* EXERCISE GOAL
Go through the entries below and copy each line that holds the word "agent".

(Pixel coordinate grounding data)

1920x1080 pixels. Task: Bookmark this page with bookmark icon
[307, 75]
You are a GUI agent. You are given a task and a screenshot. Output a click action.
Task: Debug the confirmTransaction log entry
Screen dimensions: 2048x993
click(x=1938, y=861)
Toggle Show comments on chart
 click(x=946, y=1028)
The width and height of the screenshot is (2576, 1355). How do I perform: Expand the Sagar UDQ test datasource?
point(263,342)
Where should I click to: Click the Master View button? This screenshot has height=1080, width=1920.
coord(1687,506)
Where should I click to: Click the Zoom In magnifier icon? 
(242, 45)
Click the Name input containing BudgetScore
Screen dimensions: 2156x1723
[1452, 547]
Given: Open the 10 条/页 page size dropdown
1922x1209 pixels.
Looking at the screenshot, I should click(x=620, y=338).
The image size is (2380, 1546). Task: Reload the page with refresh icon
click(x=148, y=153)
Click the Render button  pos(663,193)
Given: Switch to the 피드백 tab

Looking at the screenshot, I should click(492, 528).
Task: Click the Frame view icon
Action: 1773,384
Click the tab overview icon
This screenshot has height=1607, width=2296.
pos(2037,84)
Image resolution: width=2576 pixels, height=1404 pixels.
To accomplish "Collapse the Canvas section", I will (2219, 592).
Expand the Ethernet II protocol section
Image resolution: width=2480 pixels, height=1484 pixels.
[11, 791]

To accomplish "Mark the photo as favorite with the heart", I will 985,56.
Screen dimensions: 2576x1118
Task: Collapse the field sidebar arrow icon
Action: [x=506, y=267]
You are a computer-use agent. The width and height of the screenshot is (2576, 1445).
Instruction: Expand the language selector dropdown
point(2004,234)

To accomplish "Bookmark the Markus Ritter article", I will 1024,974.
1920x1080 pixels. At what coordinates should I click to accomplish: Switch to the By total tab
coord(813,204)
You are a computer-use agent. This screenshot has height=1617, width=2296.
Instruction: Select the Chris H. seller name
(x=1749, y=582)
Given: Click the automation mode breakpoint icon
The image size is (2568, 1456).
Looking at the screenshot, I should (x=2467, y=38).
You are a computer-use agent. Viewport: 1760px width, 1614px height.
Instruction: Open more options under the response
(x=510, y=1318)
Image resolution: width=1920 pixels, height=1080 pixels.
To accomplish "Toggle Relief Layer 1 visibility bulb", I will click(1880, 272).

* PROBLEM SOLUTION
You are a GUI agent. You are given a task and a screenshot. Output a click action.
You are a computer-use agent. The width and height of the screenshot is (2576, 1445).
You are a computer-use agent. This screenshot has height=1617, width=2296.
You are a computer-use agent. Viewport: 1760px width, 1614px height.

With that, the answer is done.